Skip to content

ADR-006: Permission System Redesign

Status

Accepted (implemented March 2026, PRs #494, #497, #498)

Context

A performance investigation (March 2026) revealed that every authenticated API request spends 80–160ms on authorization database queries — looking up data that rarely changes (user identity, roles, permissions). Combined with the switch from transaction-mode to session-mode pooling (which cut response times 30–50%), auth overhead is now the dominant bottleneck.

A comprehensive audit of the permission system revealed accumulated complexity beyond business requirements, redundant data, and dead code. This document captures all findings and proposes a redesign.

Investigation Findings

Finding 1: Auth overhead per request

Every authenticated request makes 2–3 DB round trips (~40ms each) before any business logic runs:

Step Query Cost
resolveAppUserId SELECT id FROM users WHERE auth_user_id = $1 ~40ms
getUserRoles (inside hasPermission) SELECT user + roles WHERE auth_user_id = $1 ~40ms
userPermission.findMany (inside hasPermission) SELECT * FROM user_permissions WHERE user_id = $1 ~40ms

checkEntityPermission() calls hasPermission() up to 4 times (location scope, resource scope, group scope, base fallback), so a single entity permission check can fire up to 8 DB queries.

Production Sentry traces (post-session-mode switch):

Endpoint Duration DB queries Auth overhead
users/me 261ms 2 ~80ms (31%)
profile 318ms 4 ~120ms (38%)
account/overview 582ms 20 ~160ms (27%)
reservations (10) 487ms 7 ~80ms (16%)

Finding 2: The permission grammar is over-engineered

Permissions use a dot-separated grammar: domain.action.subjectScope.resourceScopeType.resourceId (e.g., reservations.cancel.any.location.<uuid>). A wildcard engine supports * at any position. A PermissionCatalog validates all strings against canonical patterns.

However, GLOBAL_ROLE_PERMISSIONS and SCOPED_ROLE_PERMISSIONS — the maps that define what each role can do — are static constants in code. They are not stored in the database, not editable through a UI, and never change at runtime. The grammar/wildcard/catalog machinery exists solely to match permission strings against these static lists.

Every route permission check can be equivalently expressed as: "does this user have role X, optionally scoped to location Y?"

Key files:

  • apps/api/src/utils/auth/permission-check.tshasPermission(), role maps, wildcard matching (~700 lines)
  • apps/api/src/lib/permissions/PermissionCatalog.ts — grammar definition, parsing, validation
  • apps/api/src/lib/permissions/entity-permission-check.ts — entity-scoped wrappers

Finding 3: Dynamic permission grants are fully redundant

The user_permissions table stores explicit per-user permission grants with validity windows. It is written from three places:

  1. Stripe purchase webhooks → grants reservations.create.own (credit purchase), reservations.create.own + resources.view.any (subscription), waitlists.view.own + reservations.create.own (waitlist)
  2. Lockout management → grants reservations.create.own
  3. Admin UI → manual grants (ADMIN-only)

• [SHORT EXERCISE 1] Repeat these lines of the records word for word. Begin at the line that contains "The height and width of the screenshot is (593, 1280)." and stop after the line that contains "pyautogui.click(x=30, y=50)".

• [RECORDS FOR THE EXERCISE]
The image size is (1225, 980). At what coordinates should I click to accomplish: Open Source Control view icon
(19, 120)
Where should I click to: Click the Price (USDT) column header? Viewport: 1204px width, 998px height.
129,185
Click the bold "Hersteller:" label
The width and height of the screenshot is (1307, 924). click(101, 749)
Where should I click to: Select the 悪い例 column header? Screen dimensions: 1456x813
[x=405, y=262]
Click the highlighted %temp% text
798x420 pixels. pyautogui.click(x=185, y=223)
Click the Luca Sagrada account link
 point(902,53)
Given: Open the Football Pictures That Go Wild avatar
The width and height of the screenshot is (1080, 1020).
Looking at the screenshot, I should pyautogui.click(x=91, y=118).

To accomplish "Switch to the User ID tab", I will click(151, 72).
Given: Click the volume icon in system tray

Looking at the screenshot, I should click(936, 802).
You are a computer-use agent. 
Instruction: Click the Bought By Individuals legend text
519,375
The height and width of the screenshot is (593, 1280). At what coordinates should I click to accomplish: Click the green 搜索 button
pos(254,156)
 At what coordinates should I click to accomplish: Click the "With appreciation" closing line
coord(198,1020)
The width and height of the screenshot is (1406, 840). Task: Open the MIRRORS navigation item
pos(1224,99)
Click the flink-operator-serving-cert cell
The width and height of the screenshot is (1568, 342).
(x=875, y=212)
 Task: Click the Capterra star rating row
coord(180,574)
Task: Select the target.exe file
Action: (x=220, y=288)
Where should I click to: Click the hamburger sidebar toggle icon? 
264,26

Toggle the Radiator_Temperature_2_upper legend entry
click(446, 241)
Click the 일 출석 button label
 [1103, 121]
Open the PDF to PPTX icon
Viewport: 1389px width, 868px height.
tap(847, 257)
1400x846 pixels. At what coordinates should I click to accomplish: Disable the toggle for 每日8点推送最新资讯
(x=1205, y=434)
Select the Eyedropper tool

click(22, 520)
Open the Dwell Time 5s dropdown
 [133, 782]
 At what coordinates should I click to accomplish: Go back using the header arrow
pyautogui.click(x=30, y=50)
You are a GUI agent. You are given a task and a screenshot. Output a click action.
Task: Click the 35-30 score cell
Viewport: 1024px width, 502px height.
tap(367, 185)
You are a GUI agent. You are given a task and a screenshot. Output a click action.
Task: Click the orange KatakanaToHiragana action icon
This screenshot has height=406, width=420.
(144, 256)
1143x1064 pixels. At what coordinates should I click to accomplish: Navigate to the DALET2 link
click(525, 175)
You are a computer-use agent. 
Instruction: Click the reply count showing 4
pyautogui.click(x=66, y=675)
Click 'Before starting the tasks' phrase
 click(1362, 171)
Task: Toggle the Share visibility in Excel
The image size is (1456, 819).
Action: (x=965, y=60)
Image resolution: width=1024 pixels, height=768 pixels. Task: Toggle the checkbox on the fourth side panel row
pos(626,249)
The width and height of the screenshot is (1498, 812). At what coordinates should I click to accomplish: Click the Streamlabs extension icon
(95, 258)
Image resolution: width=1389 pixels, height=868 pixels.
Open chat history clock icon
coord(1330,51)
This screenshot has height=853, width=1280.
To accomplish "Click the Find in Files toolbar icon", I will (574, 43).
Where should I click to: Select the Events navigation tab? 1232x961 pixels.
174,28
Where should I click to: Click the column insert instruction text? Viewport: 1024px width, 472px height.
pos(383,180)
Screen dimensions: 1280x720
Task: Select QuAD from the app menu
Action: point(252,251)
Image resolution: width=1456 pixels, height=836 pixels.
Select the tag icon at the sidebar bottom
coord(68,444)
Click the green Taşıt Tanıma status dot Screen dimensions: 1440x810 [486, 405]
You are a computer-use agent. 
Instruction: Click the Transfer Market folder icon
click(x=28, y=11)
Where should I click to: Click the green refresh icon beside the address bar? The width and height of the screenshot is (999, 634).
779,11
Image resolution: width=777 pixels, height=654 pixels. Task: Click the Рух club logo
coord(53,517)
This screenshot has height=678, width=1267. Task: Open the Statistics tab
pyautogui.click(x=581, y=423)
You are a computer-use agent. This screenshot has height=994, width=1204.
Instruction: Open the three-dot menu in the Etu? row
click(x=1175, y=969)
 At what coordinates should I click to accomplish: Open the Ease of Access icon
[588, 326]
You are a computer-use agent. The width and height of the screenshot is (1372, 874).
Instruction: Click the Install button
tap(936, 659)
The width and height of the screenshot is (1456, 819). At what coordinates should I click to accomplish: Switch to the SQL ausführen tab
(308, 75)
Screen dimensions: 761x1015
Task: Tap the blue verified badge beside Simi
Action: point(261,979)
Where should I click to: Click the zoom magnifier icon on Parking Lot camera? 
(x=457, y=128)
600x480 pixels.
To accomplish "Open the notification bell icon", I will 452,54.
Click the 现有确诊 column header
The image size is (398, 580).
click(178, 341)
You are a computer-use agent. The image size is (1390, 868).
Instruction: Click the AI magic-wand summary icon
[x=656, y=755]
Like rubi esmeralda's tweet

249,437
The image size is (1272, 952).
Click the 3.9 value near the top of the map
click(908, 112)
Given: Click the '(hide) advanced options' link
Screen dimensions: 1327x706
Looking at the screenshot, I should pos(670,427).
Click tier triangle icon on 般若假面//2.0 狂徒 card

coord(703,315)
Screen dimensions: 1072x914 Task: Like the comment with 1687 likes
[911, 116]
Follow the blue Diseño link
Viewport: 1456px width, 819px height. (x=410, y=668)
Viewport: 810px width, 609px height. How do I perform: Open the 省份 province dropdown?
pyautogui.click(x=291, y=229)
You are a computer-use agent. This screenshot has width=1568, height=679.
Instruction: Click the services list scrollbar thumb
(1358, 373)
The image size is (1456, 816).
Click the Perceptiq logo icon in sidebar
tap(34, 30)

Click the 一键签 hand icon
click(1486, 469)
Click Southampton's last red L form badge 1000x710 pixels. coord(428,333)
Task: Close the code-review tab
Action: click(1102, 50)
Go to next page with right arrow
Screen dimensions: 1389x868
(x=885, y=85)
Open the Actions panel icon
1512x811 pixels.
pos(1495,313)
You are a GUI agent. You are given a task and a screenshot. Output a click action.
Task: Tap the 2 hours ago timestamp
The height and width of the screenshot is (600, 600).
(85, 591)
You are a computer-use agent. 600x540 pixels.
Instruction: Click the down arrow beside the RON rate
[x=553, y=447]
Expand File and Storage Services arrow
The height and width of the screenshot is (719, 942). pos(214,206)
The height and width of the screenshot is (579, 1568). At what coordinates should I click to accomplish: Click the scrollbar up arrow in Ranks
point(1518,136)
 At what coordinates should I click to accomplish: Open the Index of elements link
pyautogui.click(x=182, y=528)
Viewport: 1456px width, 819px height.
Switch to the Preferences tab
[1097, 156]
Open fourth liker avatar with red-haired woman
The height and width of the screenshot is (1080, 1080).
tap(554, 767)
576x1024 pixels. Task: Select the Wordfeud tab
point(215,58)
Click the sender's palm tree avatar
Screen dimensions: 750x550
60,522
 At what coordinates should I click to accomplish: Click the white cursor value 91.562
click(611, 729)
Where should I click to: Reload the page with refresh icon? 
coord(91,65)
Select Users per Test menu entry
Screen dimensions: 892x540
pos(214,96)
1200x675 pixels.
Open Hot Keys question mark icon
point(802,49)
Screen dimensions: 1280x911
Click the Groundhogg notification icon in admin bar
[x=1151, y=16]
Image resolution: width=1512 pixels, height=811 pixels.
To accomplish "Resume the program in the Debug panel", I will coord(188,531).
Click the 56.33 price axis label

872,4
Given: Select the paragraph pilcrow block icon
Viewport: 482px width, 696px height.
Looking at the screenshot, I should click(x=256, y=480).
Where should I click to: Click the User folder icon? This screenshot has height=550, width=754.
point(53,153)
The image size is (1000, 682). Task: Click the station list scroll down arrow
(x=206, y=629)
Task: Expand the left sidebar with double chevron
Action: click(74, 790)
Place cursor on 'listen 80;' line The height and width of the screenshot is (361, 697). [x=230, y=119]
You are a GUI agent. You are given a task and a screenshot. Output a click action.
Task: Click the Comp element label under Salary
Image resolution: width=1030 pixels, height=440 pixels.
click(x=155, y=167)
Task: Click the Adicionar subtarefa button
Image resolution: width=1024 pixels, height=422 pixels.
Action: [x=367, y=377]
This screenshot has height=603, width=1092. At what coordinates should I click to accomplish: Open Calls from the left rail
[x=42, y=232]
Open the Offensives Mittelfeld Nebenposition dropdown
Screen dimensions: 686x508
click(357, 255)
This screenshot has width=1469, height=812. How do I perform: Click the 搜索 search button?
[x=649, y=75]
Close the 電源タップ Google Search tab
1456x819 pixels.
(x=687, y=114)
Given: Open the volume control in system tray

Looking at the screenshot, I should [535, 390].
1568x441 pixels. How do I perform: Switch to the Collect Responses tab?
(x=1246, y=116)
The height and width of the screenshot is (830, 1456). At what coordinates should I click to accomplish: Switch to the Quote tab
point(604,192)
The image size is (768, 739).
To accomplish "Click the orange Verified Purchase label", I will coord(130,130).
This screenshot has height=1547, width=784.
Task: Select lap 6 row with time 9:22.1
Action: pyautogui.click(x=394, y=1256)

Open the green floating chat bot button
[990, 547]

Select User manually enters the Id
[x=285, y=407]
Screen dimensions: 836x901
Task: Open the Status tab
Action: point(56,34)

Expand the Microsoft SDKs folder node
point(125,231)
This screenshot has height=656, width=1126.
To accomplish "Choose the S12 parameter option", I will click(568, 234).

• [SHORT EXERCISE 2] Quote the permission system redesign text exactly. Begin at the words "reservations (10) 487ms" and stop after the words "these static lists.".

• [RESULT 1]
The height and width of the screenshot is (593, 1280). At what coordinates should I click to accomplish: Click the green 搜索 button
pos(254,156)
 At what coordinates should I click to accomplish: Click the "With appreciation" closing line
coord(198,1020)
The width and height of the screenshot is (1406, 840). Task: Open the MIRRORS navigation item
pos(1224,99)
Click the flink-operator-serving-cert cell
The width and height of the screenshot is (1568, 342).
(x=875, y=212)
 Task: Click the Capterra star rating row
coord(180,574)
Task: Select the target.exe file
Action: (x=220, y=288)
Where should I click to: Click the hamburger sidebar toggle icon? 
264,26

Toggle the Radiator_Temperature_2_upper legend entry
click(446, 241)
Click the 일 출석 button label
 [1103, 121]
Open the PDF to PPTX icon
Viewport: 1389px width, 868px height.
tap(847, 257)
1400x846 pixels. At what coordinates should I click to accomplish: Disable the toggle for 每日8点推送最新资讯
(x=1205, y=434)
Select the Eyedropper tool

click(22, 520)
Open the Dwell Time 5s dropdown
 [133, 782]
 At what coordinates should I click to accomplish: Go back using the header arrow
pyautogui.click(x=30, y=50)

• [RESULT 2]
reservations (10) 487ms 7 ~80ms (16%)

Finding 2: The permission grammar is over-engineered

Permissions use a dot-separated grammar: domain.action.subjectScope.resourceScopeType.resourceId (e.g., reservations.cancel.any.location.<uuid>). A wildcard engine supports * at any position. A PermissionCatalog validates all strings against canonical patterns.

However, GLOBAL_ROLE_PERMISSIONS and SCOPED_ROLE_PERMISSIONS — the maps that define what each role can do — are static constants in code. They are not stored in the database, not editable through a UI, and never change at runtime. The grammar/wildcard/catalog machinery exists solely to match permission strings against these static lists.